Donald Rumsfeld's speech yesterday to The American Legion was off-the-chain delusional. Not only did he drink the kool-aid, I bet he made it. His speech seemed, to me, like a Karl Rove created campaign speech. It pissed me off. I have been struggling to come up with something to say about it other than: Rumsfeld is a crazy old man that should be put into mandatory retirement immediately before his incompetence causes any more deaths.
He should not be listened to any more seriously than that old homeless guy you pass on the way to work who yells out stuff about earth being invaded by Martians.(That's not just me, right?)

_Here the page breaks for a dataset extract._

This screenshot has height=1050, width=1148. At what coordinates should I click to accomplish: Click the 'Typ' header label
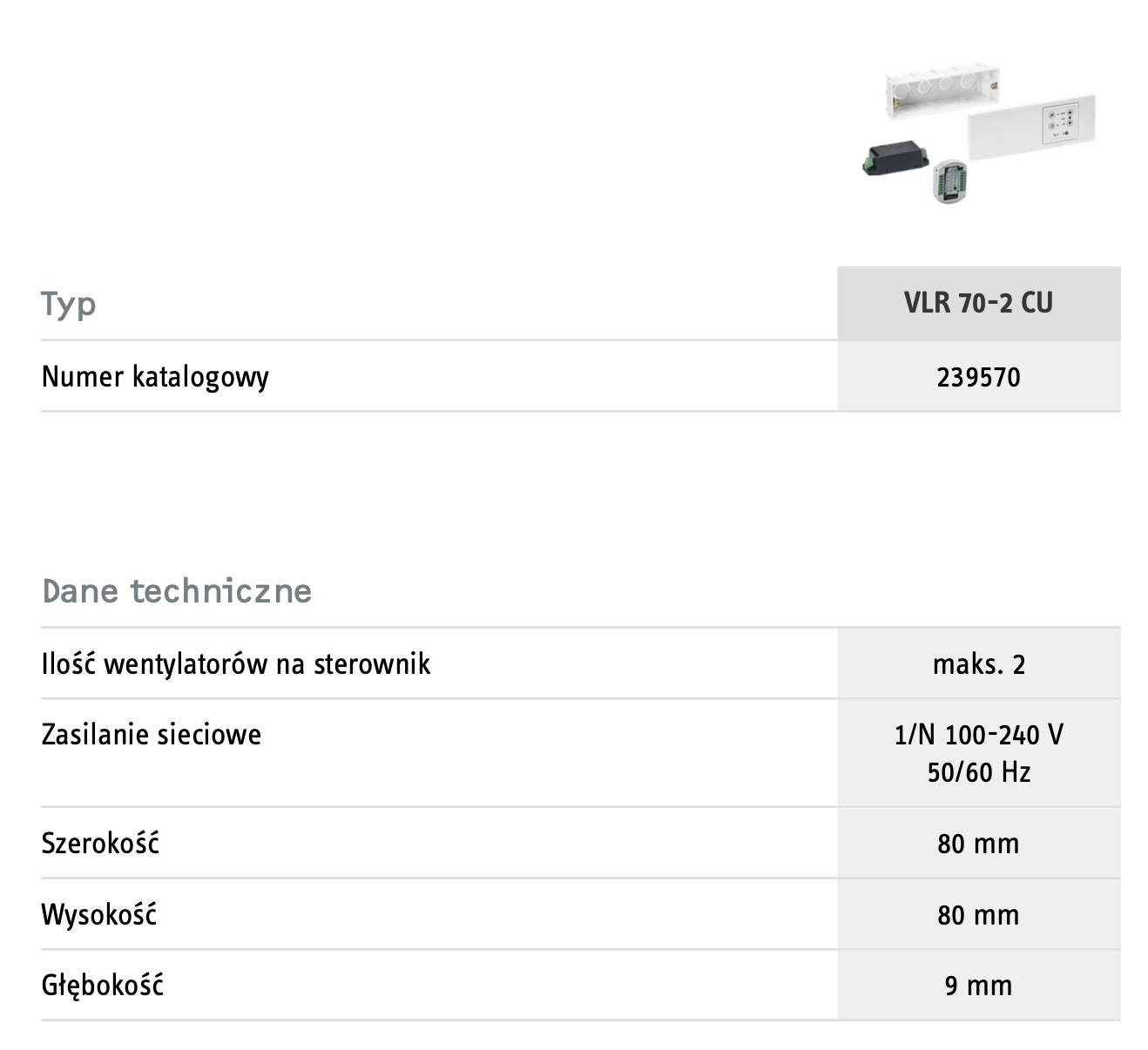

Matthew Iglesias wrote something a touch more articulate at Talking Points Memo:
For his latest trick, in a speech to the American Legion, Don Rumsfeld gives the full wingnut monte. America faces an undifferentiated fascist menace. Bush's critics are appeasers who don't understand the lessons of history who blame America first and hate freedom. The media is treasonous and a free press is a luxury we can ill-afford in this time of crisis. Etc.

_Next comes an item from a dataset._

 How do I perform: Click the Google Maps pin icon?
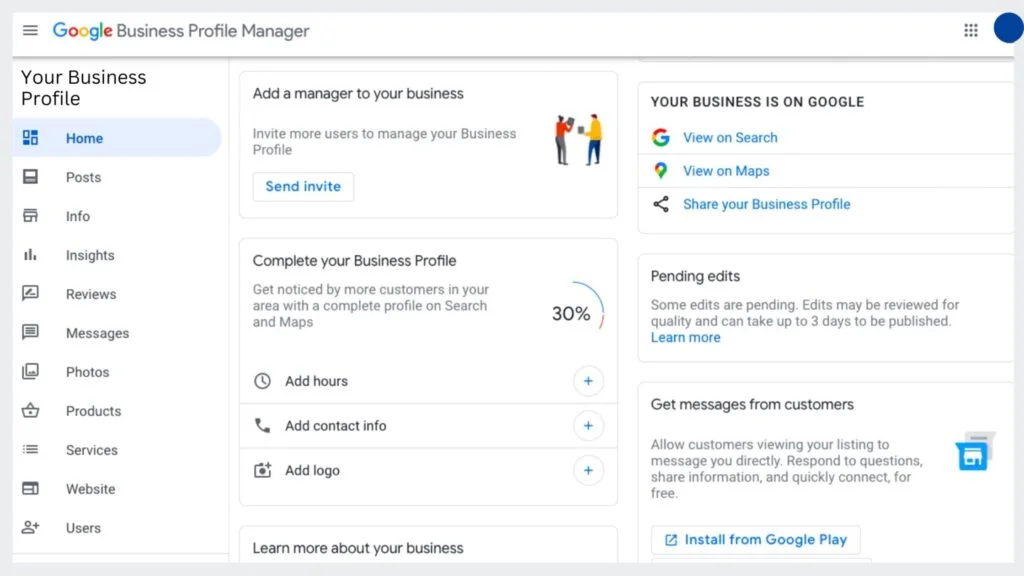point(660,170)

This, I think we can assume, is the fall campaign. The idea is to psyche the Democrats out. To make them think they can't win an argument about foreign policy. To make them act like they can't win an argument about foreign policy. And to thereby demonstrate to the American people that even the Democrats themselves lack confidence in their own ability to handle these issues.

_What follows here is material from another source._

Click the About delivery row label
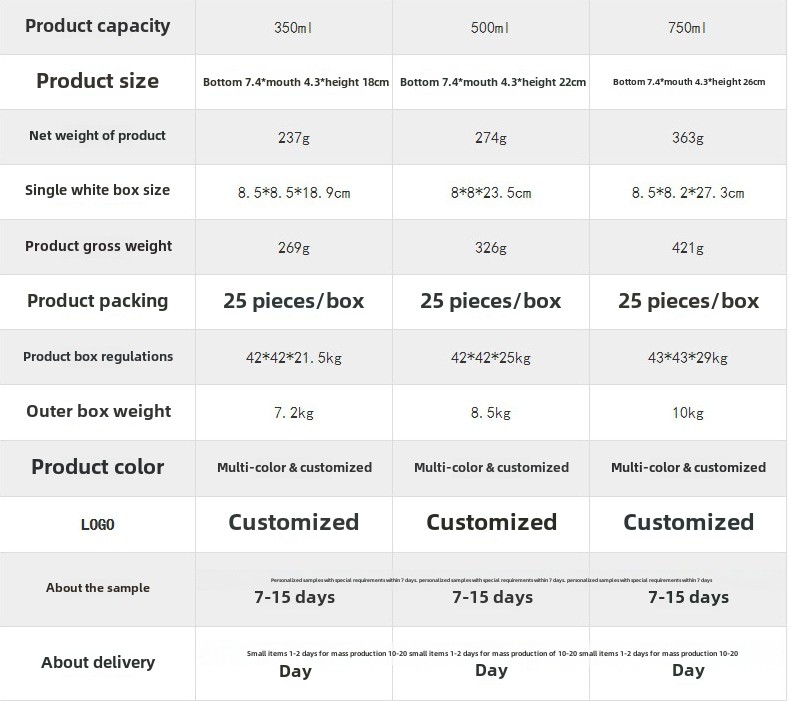The height and width of the screenshot is (701, 791). [x=98, y=662]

It's essential that the debate be joined, and joined with confidence. Rumsfeld is a buffoon. A punchline. A well-known liar. He and his bosses -- Bush and Cheney -- are running around the country trying to cite the failures of their own policies as a reason to entrust them with additional authority in order to continue and intensify those same failings. We're witnessing the bitter, bitter fruits of the Iraq War. Other nations learned that they must seek nuclear weapons as soon as possible to safeguard themselves from a newly trigger happy United States of America. Muslim opinion was sharply polarized against us. Iran and Syria were told that their cooperation against al-Qaeda was no longer needed because their governments would topple soon enough. A power vacuum was left on the streets of Baghdad that parties aligned with Iran have rushed to fill. The Arab-Israeli conflict was sidelined as something that would magically resolve itself once Saddam Hussein was out of the way. And America's allies were taught that our government was not to be relied upon -- that we operated with bad intelligence and initiated wars of choice without any real plans or ideas about how to cope with the aftermath.
That's how we got here. By listening to Bush. By listening to Cheney. By listening to Rumsfeld. The idea that we should keep on listening to them is absurd.